My body is frozen stiff. The snakes slither down my chest, under my blouse. I scream, try to pull them out. I can't even slow them down. They're stuck to my skin. Too soft to be snakes. Their bellies are packed with squid-like suckers. They lift me up, and I see where they're coming from. I try to scream again, but I'm out of breath.
Six gigantic hairy spiders hanging from those ladders. They're as big as people. Each tentacle comes from a spider's rear end, lifting me up by sucking on my chest. Both of my hands are gripping one tentacle, fruitlessly trying to pull it off. I'm frantically kicking the air. Anna doesn't say a thing. She moves in to help me, deftly dodging my legs before I think to stop kicking. Her face projects calm confidence as strongly as it projects everything else. I finally manage to speak. "What is this?!"
She unbuttons my pants, unzips the fly, and pulls it apart with purposeful tug. I'm starting to control my panic. She seems to know what she's doing. She just might be able to get me out of this. She grabs my waistband and panties at the hips, and pulls them, jerking me side to side, down to my ankles.
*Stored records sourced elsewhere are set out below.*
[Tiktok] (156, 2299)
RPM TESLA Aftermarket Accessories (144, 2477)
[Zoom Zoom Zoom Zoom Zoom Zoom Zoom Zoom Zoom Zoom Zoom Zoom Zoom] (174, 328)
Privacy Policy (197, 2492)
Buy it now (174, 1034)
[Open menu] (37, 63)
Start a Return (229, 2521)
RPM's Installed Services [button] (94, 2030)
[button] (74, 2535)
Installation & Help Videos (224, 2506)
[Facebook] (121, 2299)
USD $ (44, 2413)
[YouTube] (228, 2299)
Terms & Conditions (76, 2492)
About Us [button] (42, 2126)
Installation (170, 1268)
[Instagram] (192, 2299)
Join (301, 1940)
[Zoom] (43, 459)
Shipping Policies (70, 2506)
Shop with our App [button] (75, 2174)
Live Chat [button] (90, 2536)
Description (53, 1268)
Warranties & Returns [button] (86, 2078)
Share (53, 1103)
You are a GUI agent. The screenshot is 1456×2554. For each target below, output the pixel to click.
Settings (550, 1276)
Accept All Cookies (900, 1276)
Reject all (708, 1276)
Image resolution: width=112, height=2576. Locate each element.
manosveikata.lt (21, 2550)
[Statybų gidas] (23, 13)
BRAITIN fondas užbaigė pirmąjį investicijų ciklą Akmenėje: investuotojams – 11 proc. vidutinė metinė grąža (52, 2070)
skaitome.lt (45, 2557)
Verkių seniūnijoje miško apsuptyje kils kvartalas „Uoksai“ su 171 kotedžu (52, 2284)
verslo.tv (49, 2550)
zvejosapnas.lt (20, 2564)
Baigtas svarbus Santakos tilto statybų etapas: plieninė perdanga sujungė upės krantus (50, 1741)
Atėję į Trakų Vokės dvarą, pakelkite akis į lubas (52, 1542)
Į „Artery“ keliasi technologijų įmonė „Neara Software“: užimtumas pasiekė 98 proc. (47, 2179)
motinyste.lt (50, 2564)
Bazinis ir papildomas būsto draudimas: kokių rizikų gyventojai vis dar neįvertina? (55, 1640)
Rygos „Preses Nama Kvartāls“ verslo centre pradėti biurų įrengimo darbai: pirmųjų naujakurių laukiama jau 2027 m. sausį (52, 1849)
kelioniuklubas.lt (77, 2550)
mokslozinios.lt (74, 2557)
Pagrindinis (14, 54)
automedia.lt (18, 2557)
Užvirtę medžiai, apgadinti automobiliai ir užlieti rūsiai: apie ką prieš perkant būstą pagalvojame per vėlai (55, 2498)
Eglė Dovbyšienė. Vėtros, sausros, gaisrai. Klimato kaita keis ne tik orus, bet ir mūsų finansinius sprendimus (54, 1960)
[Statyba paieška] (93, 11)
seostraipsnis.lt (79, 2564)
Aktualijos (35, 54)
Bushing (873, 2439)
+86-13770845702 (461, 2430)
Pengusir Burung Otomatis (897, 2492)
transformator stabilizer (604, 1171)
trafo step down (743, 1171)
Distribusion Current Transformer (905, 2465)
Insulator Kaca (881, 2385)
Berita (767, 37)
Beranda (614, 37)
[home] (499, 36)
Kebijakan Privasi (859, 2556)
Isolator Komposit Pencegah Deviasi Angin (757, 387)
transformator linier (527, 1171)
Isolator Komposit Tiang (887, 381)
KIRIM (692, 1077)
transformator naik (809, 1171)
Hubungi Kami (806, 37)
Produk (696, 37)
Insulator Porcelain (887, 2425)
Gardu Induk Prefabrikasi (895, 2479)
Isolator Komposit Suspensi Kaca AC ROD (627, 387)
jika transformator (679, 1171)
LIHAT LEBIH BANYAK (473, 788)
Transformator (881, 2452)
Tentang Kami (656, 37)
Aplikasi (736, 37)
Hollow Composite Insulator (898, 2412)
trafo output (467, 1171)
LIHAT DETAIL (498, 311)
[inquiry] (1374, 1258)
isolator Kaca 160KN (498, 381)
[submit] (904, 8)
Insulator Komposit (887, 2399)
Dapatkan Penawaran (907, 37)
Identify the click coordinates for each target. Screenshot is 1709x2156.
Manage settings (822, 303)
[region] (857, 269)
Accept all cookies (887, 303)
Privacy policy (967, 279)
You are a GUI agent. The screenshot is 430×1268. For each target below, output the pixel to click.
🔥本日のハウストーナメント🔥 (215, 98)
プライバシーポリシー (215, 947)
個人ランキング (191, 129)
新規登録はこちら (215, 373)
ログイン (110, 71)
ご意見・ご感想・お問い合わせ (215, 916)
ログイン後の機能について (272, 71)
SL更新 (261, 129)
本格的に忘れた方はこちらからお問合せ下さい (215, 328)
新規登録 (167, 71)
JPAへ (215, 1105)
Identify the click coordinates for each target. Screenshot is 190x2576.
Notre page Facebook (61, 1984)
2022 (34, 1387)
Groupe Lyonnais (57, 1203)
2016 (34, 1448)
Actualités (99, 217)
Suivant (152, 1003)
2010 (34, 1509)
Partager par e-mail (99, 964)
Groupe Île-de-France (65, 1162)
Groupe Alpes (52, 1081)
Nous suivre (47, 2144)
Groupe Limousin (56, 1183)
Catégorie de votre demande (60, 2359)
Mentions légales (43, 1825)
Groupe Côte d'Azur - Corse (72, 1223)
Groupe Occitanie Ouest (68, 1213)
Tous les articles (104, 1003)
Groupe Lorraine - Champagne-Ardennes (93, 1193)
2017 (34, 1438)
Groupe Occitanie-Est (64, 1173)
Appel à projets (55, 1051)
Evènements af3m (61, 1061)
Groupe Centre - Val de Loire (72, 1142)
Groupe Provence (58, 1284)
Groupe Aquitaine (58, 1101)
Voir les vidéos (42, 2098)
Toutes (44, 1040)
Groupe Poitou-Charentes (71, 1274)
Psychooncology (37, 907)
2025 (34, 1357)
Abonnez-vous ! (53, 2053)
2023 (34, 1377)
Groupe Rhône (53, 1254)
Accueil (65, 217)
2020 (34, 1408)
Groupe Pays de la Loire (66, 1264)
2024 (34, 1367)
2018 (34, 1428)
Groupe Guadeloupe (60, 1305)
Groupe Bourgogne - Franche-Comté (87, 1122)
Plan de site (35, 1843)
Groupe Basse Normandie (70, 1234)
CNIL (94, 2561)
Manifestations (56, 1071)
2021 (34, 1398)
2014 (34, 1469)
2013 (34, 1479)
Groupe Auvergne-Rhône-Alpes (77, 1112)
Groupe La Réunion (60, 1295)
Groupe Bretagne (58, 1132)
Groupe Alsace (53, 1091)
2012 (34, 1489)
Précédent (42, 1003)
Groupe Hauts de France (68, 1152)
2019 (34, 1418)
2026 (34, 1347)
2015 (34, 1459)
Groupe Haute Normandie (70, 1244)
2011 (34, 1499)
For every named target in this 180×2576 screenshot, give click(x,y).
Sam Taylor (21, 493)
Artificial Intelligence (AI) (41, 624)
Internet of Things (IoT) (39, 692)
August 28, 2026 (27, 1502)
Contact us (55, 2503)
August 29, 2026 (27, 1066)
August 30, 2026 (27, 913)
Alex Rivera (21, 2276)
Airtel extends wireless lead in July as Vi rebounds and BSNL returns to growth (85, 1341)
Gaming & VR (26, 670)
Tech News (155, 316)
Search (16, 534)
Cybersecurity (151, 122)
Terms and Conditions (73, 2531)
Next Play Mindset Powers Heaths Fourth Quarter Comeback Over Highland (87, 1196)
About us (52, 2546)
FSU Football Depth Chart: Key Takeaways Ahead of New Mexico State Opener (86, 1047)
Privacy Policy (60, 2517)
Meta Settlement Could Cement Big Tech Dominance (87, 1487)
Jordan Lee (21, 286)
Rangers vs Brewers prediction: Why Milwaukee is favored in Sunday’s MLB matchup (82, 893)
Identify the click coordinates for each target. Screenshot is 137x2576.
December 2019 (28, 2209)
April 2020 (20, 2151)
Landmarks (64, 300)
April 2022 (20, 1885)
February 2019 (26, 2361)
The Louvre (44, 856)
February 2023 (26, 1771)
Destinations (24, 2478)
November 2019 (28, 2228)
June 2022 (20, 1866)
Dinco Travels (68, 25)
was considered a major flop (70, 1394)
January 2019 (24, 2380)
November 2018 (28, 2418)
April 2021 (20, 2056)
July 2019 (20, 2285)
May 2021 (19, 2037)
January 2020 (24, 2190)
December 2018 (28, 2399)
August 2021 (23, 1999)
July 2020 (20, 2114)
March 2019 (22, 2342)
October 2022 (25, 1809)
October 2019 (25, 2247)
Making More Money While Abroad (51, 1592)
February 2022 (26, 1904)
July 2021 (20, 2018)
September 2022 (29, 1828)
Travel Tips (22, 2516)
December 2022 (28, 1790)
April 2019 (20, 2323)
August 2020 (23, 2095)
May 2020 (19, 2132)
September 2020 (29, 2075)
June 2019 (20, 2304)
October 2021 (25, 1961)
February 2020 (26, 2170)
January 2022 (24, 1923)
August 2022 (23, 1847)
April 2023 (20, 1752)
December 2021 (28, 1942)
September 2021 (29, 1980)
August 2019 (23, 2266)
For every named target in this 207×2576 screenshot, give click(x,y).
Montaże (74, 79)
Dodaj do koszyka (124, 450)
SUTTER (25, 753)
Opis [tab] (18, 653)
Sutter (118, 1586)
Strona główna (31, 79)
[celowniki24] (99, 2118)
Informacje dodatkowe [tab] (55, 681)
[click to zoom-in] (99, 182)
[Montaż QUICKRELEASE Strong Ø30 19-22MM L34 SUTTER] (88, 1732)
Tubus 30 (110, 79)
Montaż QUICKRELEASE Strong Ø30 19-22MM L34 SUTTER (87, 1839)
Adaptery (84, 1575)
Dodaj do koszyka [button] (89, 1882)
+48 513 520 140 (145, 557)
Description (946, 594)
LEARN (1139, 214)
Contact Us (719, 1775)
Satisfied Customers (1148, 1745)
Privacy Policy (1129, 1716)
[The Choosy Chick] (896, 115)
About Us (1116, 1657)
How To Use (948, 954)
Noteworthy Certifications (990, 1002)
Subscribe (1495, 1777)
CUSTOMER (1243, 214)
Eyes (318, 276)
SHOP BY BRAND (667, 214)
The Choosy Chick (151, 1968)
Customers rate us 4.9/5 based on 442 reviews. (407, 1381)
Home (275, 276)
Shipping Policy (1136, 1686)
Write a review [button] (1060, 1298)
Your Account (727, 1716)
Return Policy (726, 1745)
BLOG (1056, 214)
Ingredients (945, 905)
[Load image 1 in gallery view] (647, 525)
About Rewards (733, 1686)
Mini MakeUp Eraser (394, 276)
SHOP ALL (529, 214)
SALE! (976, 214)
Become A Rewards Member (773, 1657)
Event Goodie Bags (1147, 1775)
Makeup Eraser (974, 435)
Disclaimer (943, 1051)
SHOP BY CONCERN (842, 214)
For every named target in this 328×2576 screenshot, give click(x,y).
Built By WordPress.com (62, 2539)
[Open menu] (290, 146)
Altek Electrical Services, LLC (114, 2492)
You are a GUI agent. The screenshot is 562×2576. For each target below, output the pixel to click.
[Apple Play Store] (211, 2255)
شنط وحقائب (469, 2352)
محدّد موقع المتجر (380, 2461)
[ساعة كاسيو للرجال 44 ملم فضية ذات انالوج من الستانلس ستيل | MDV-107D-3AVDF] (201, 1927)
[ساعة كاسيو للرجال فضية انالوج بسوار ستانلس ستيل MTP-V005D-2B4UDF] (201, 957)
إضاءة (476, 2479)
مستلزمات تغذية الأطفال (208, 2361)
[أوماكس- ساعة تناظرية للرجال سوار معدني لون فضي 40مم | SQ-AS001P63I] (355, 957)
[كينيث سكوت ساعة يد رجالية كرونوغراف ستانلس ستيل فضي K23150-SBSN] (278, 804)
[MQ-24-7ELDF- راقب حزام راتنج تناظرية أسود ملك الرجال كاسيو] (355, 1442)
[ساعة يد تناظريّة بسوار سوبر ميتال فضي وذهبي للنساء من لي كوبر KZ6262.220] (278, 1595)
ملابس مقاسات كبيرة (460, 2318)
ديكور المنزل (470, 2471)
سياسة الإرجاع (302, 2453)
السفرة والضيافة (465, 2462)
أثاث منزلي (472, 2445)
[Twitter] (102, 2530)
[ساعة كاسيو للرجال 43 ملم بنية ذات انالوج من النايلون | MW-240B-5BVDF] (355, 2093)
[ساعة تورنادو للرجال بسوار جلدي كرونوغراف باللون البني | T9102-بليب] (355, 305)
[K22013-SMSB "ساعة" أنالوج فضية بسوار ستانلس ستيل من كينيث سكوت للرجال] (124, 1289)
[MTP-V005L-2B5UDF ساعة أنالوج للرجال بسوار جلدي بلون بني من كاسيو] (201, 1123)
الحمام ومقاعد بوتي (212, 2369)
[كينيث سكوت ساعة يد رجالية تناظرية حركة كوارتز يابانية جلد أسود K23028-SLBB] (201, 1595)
She pops back up and looks over my naked waist as if her job is done for the day, and walks off. I begin to realize that she did nothing to help me.
The spiders crawl along the ladders, carrying me like a crane. They look like wolf spiders, with shorter, thicker legs. They're brown with grey stripes, just the right shades as if they're designed to blend into these exact ladders and ceiling. I've caught my breath enough to start screaming again.
They bring me over the hot tub. There's Anna. She pulls back the rubber lid. They lower me in. I whimper. I can't see the water, don't want to. I pull my knees up, try to keep any part of me from touching it as long as I can. In the fetal position, my naked butt is the first thing to hit water. More tentacles come for me, from inside the tub. They coil around my limbs and torso. I fight, flail, splash. Gallons of water spilling over the sides. The spiders' tentacles release me as the new ones pull me down. My flailing is suppressed, but I'm still squirming enough to make waves. One slimy black tentacle darts out of the roiling surface, straight through my gasping mouth and down my throat. They pull me under.